Description
🧠 Dibe Coding Process Overview
This process defines a structured yet flexible approach to leveraging AI agents for coding tasks. It helps developers decide when and how to delegate to AI, iteratively improve prompts, and manage task complexity through division and summarization.
🔹 1. Start
The process begins with an open decision to consider AI assistance for a given task.
🔸 2. Task Suitability Check (Task suitable?
)
At this point, a critical evaluation determines if the task is suitable for delegation to an AI coding assistant.
- If No → The process ends with a manual or traditional approach (
Do not delegate to AI
). - If Yes → Proceed to externalization decision.
🔸 3. Externalize Task? (Externalize Task?
)
The next step is to decide whether to externalize the task, i.e., create a task context to explicitly define and describe the problem.
- If Yes → Proceed to
Create task context
. - If No → Continue directly to the division decision.
🔸 4. Create Task Context
Here, a structured context or problem description is created to inform and guide the AI. This can improve result quality and prompt effectiveness.
🔸 5. Divide Task? (Divide?
)
Now, evaluate whether the task should be handled as a whole or split into smaller parts.
- If Yes → Go to
Divide
, which restructures the task into manageable sub-tasks. - If No → Proceed to the initial prompting step.
🔸 6. Prompt
A prompt is crafted and submitted to the AI agent. This is the first interaction with the assistant aimed at generating a meaningful result.
🔸 7. Review and Decide (Review and Decide
)
The AI’s response is evaluated at a high level, and the next action is chosen:
-
Refine:
If the result is close, continue iteratively in the same session.
Imagine you review a PR and you are motivated to continue. There might be a few edges missing or some code parts to be optimized, but generally it looks fine already. -
Redo:
If the task understanding or output is significantly off, revise the prompt and try again.
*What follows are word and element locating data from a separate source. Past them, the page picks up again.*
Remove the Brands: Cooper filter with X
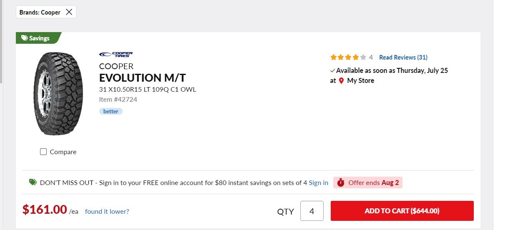The image size is (518, 230). (x=69, y=12)
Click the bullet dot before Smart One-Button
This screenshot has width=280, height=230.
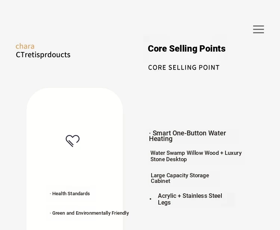150,133
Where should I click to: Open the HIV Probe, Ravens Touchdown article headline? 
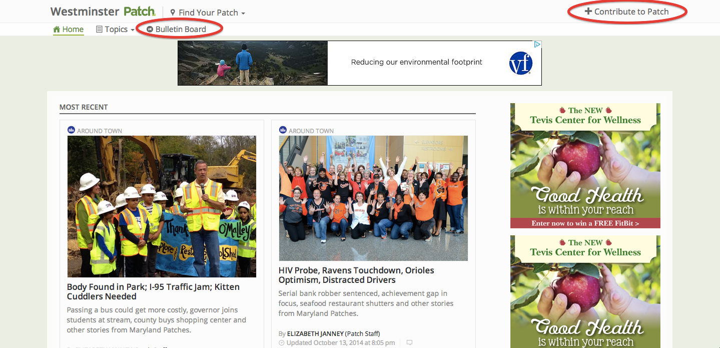point(356,275)
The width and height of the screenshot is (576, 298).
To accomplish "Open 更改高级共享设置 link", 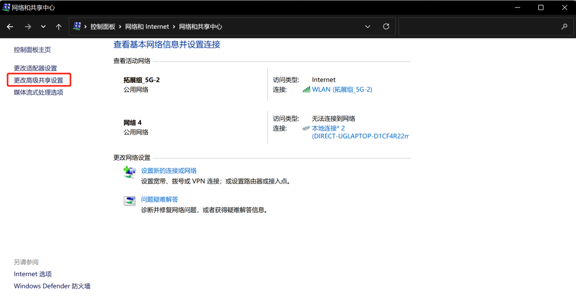I will point(38,80).
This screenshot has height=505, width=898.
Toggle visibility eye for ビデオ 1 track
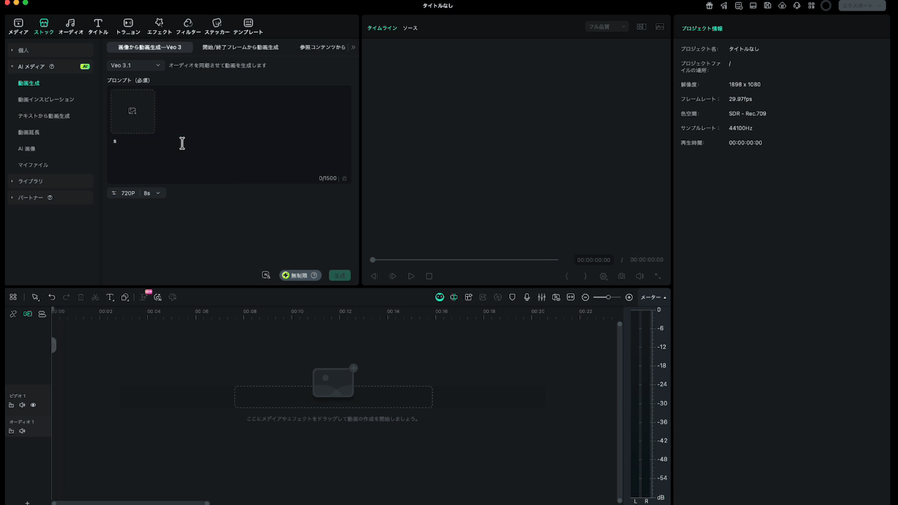(33, 405)
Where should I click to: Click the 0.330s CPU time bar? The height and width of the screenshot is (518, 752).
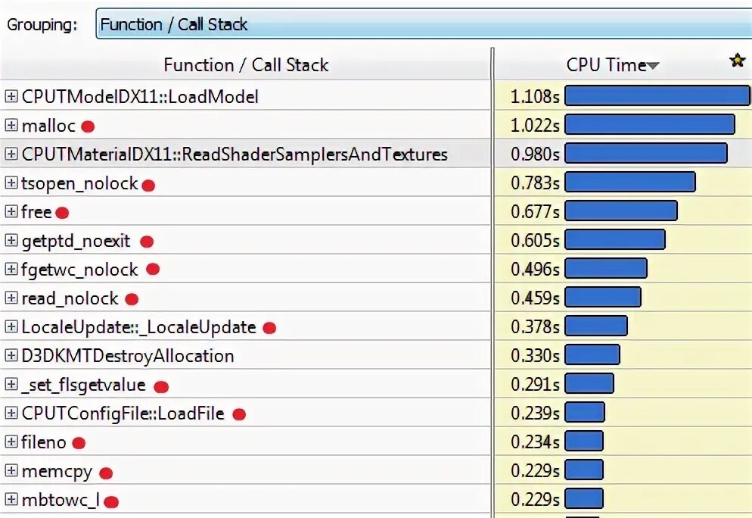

Use this option if you have the feeling there was some important information missing, e.g. some implicit requirements, some code examples, or some context information. So basically, you have a good idea how to improve your prompt. -
Divide:
If the problem is too complex or ill-structured, go back and break it down further.
Use this option if your prompt gets too complex and you do not know how to improve it. Break the problem down into smaller, manageable steps. -
Summarize:
If the session is too long or cluttered, summarize the state and start fresh with a condensed input.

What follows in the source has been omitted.